WHAT IS NEEDED
Write out exactly the lines below from the one containing "How do I perform: Click" to the last, both ends kept, and nothing more; skip all pictures.

........

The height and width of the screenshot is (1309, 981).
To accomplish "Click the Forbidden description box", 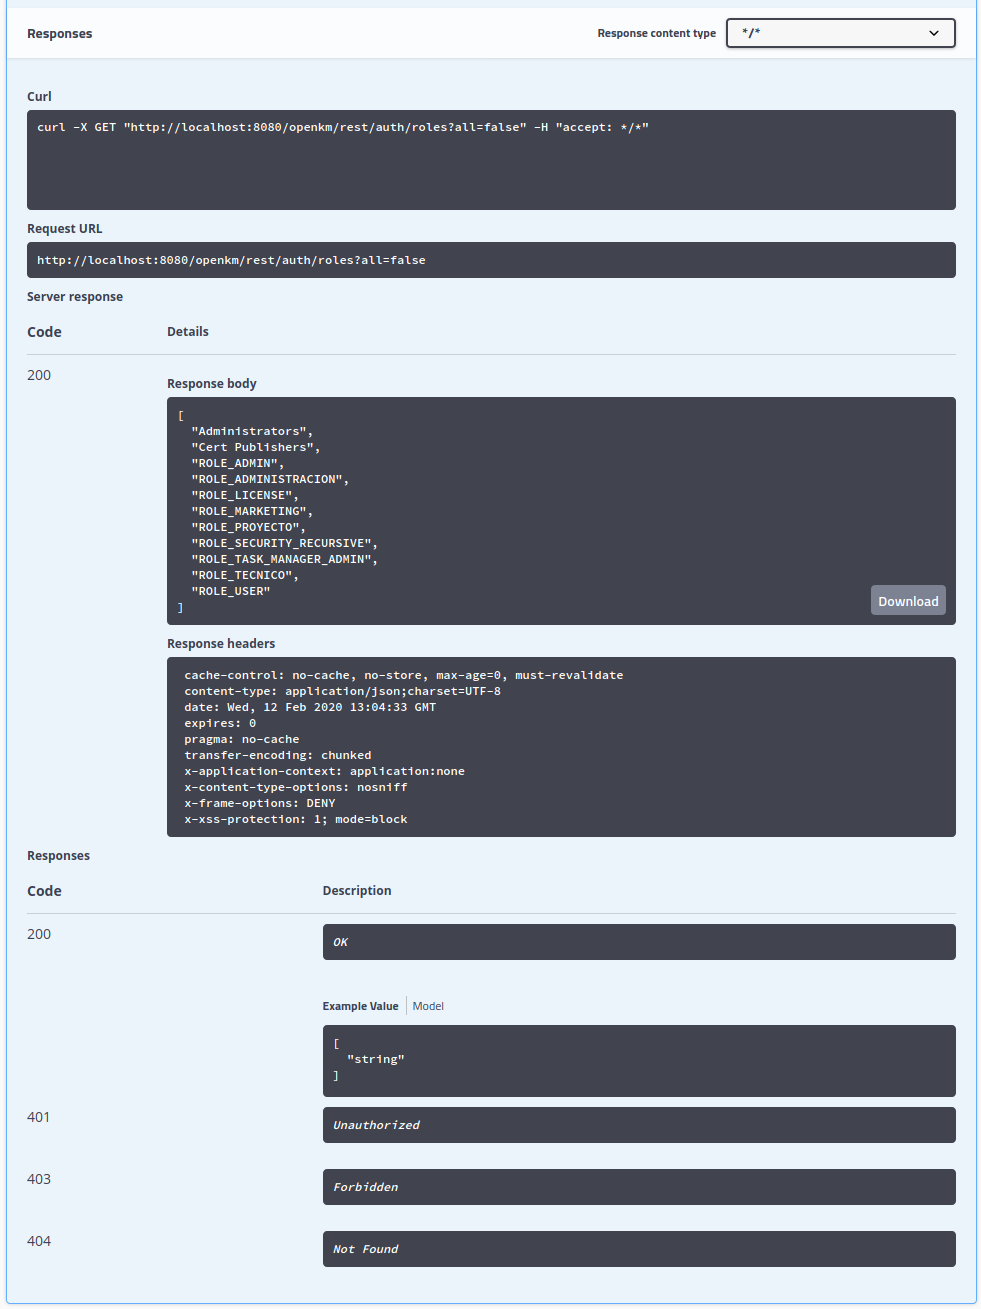I will pos(638,1187).
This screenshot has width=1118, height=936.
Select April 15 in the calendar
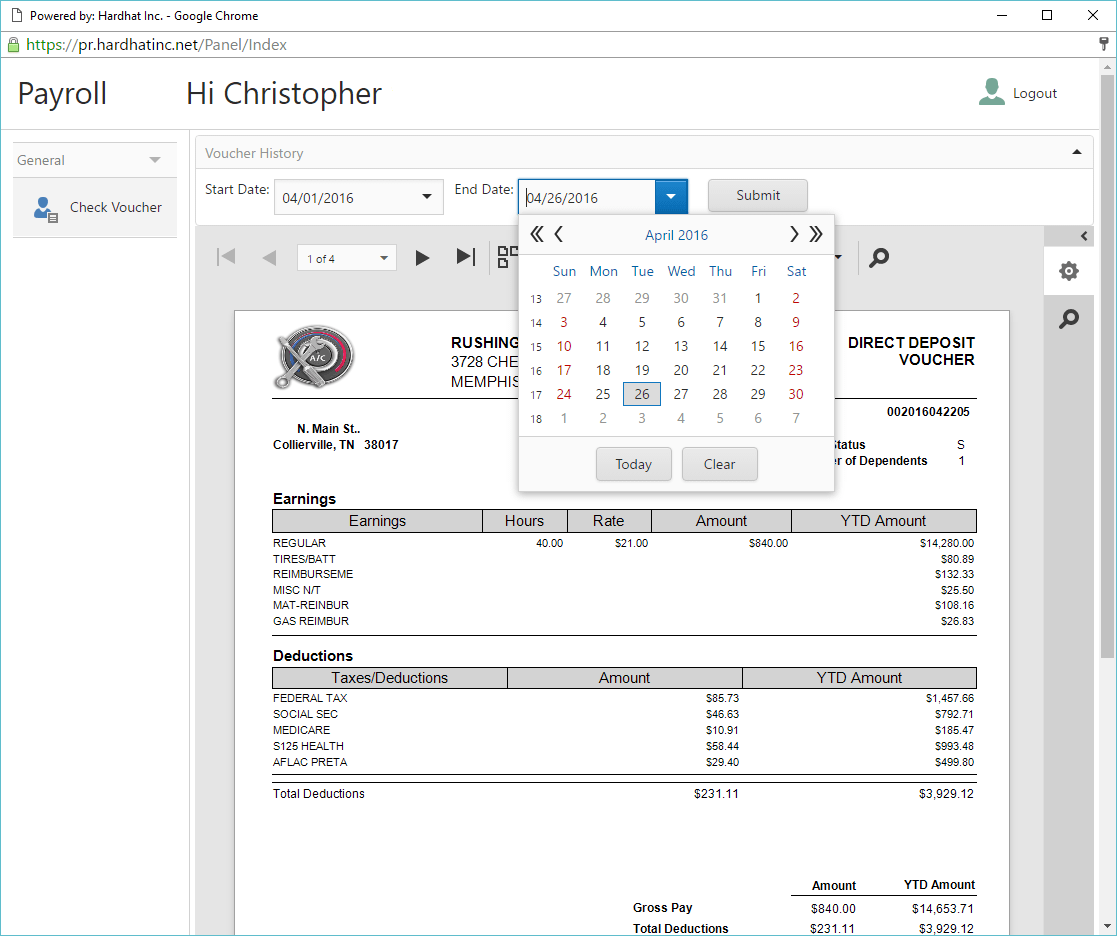click(758, 346)

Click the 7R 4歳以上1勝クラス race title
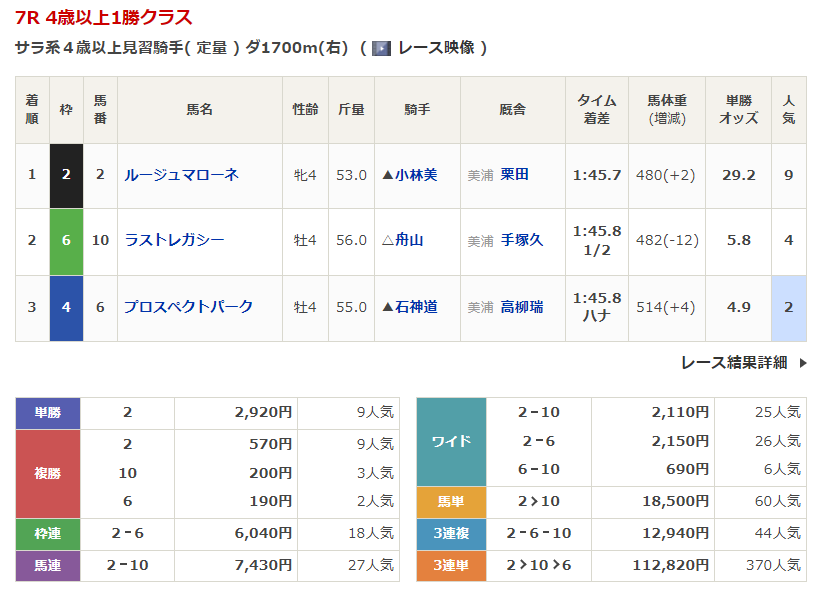point(104,18)
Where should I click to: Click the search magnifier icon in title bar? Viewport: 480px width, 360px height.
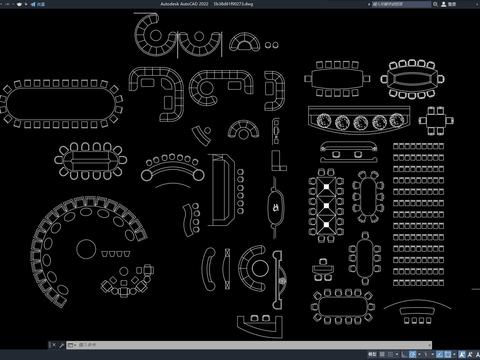click(x=435, y=4)
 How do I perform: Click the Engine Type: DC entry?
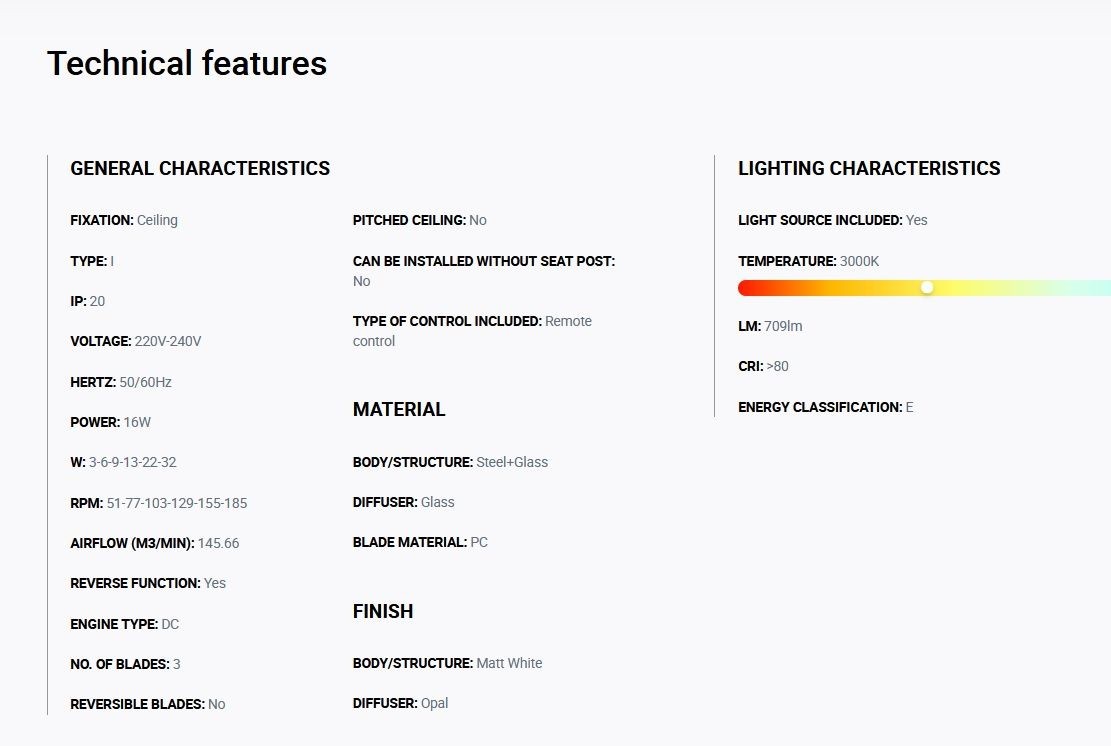point(125,624)
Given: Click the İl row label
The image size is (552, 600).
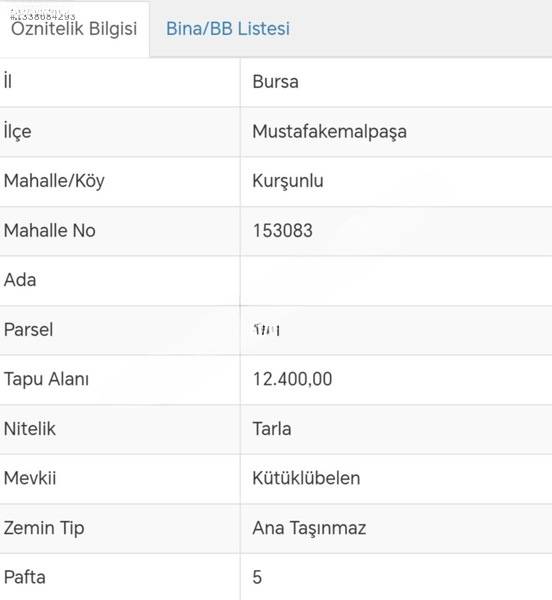Looking at the screenshot, I should pos(8,81).
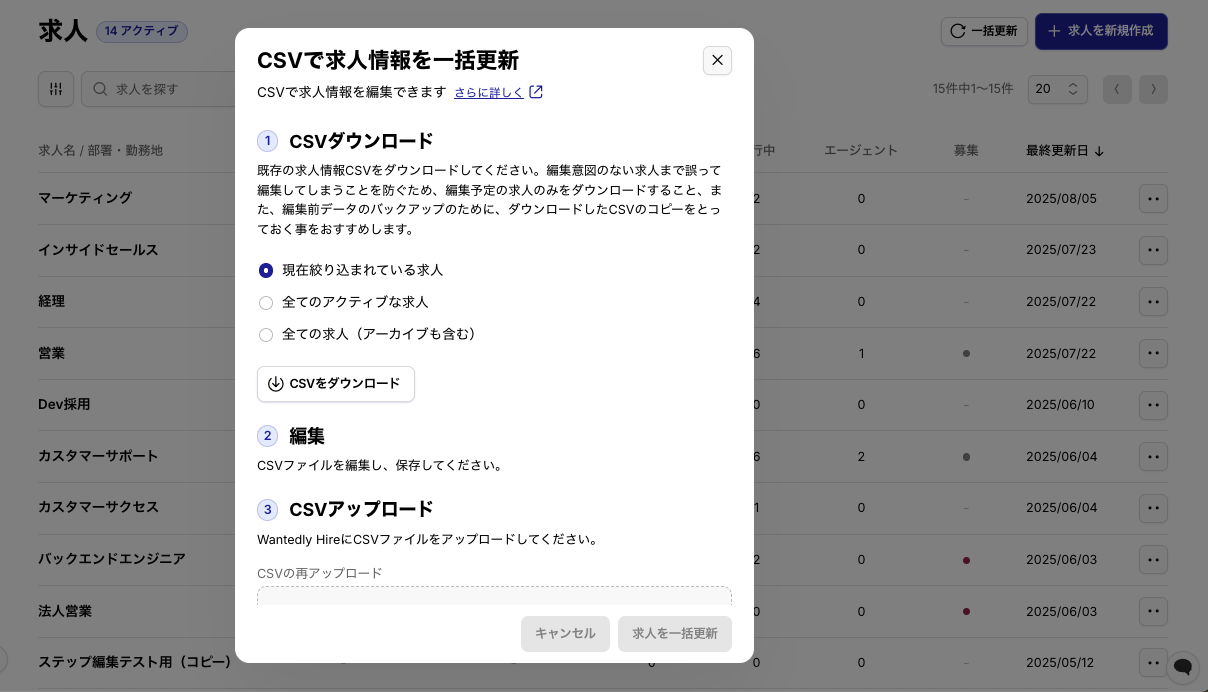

........

OUTPUT BELOW
 How do I perform: Click the Engine Type: DC entry?
point(125,624)
Given: Click the İl row label
The image size is (552, 600).
Looking at the screenshot, I should pos(8,81).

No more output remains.